Work to complete: Scanning the entries below, copy every line that contains the word "electrónico".
#### Task input ####
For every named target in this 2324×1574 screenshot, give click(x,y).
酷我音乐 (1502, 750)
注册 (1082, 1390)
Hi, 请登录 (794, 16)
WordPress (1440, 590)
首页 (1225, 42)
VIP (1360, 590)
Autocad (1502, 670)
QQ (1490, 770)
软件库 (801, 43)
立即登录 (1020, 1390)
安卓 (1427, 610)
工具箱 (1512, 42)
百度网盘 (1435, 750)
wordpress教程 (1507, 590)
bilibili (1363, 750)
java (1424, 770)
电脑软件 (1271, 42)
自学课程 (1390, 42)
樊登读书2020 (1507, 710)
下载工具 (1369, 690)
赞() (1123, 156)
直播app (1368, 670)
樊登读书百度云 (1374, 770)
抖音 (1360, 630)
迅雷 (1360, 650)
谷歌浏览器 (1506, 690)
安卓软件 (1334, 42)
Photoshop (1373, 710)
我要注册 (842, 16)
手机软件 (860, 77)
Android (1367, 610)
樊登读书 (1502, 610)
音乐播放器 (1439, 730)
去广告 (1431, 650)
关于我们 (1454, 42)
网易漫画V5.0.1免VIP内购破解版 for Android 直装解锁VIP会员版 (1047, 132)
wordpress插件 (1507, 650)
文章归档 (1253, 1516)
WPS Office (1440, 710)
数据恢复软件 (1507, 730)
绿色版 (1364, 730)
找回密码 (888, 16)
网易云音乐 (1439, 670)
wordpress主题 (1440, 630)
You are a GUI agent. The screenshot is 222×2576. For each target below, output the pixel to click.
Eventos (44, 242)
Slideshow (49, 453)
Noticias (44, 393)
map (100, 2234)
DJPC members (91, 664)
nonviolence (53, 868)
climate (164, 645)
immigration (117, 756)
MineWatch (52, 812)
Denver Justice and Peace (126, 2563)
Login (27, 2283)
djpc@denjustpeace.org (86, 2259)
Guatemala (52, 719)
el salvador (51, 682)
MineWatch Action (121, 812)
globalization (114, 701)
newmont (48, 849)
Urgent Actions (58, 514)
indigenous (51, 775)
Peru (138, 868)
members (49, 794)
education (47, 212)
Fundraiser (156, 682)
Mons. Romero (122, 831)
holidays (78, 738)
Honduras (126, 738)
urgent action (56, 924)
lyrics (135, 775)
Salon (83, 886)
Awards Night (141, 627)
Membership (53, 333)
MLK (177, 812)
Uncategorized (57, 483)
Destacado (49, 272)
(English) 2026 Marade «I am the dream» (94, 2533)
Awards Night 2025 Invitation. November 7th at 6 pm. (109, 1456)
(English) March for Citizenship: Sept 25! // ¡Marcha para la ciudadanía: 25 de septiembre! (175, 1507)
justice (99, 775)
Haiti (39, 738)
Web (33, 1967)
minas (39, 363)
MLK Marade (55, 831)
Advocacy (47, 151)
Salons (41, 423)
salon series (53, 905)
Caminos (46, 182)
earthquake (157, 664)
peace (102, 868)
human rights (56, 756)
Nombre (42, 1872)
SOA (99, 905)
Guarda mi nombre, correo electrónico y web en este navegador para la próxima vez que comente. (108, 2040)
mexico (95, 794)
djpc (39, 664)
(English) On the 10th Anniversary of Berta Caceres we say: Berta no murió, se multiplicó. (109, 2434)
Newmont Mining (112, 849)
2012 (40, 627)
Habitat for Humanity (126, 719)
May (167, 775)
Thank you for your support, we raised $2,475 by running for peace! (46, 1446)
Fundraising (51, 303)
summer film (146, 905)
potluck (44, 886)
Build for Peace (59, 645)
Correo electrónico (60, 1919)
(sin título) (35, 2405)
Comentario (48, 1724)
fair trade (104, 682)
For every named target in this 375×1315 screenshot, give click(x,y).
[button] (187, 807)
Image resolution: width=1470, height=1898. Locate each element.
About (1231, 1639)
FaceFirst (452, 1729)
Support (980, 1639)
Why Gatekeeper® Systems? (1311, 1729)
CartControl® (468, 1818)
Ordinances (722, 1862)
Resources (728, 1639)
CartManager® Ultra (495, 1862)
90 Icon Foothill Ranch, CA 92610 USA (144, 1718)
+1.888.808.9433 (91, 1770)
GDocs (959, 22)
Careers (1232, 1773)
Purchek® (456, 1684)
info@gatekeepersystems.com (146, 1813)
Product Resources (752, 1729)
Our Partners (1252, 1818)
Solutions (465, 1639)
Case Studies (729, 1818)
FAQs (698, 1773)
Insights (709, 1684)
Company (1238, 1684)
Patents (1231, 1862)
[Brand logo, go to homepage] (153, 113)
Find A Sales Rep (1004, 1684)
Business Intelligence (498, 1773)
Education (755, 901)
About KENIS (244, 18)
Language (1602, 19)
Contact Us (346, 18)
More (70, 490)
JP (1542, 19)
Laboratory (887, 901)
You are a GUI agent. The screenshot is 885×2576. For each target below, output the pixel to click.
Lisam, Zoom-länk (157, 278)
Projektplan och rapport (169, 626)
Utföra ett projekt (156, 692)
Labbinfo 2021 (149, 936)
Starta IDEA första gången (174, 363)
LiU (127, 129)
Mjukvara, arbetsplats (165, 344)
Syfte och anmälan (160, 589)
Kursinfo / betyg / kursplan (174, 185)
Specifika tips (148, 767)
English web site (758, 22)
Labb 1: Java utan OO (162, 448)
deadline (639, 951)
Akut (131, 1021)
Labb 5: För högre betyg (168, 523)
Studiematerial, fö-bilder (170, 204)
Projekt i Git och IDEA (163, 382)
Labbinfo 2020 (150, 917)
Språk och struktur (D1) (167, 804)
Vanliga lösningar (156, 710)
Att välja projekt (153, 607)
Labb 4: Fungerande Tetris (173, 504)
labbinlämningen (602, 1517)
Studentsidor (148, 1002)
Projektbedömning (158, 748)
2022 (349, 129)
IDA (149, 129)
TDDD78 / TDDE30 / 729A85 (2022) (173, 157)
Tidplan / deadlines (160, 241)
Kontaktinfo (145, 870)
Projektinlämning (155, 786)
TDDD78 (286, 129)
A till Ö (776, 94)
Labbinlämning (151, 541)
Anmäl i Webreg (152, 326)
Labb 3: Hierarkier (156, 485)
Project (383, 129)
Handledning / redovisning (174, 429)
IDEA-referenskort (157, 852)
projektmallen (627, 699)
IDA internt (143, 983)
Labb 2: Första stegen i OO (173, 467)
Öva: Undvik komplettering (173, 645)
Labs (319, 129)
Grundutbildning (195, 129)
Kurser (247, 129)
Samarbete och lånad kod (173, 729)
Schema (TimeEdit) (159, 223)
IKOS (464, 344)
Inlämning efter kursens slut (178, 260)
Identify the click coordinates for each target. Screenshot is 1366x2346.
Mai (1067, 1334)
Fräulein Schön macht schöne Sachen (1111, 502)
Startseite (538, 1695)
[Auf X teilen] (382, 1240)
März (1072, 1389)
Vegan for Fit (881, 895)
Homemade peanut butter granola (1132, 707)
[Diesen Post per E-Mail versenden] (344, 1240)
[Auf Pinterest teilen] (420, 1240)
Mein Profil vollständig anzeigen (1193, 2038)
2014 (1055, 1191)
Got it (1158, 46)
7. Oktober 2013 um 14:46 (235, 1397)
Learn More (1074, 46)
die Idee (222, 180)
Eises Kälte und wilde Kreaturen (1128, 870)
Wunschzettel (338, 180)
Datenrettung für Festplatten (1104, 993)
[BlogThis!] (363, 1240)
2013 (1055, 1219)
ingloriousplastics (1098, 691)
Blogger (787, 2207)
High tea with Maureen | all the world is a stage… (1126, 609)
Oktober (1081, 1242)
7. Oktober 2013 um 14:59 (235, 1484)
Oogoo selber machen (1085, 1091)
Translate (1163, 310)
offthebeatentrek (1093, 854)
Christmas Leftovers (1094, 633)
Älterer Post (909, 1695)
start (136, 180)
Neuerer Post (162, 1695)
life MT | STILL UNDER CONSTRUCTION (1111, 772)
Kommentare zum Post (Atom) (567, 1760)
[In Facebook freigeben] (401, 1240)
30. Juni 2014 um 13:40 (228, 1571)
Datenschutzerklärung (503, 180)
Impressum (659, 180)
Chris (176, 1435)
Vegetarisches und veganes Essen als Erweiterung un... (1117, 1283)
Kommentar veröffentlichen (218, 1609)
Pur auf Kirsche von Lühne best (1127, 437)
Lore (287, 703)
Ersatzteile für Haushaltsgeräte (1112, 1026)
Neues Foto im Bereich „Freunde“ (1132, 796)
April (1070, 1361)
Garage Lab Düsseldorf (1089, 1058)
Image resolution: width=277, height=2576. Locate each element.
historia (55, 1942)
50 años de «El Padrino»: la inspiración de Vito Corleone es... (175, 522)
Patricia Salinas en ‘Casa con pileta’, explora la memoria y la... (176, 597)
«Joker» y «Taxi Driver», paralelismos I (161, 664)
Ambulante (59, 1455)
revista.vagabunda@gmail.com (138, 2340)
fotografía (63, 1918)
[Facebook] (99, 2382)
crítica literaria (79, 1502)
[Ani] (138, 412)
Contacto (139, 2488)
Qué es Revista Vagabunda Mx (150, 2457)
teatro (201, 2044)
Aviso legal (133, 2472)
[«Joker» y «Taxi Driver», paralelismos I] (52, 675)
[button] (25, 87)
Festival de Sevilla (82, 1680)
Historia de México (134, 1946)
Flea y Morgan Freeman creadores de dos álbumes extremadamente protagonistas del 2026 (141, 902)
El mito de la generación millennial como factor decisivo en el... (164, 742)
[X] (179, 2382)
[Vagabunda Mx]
####
Task output:
Guarda mi nombre, correo electrónico y web en este navegador para la próxima vez que comente. (108, 2040)
Correo electrónico (60, 1919)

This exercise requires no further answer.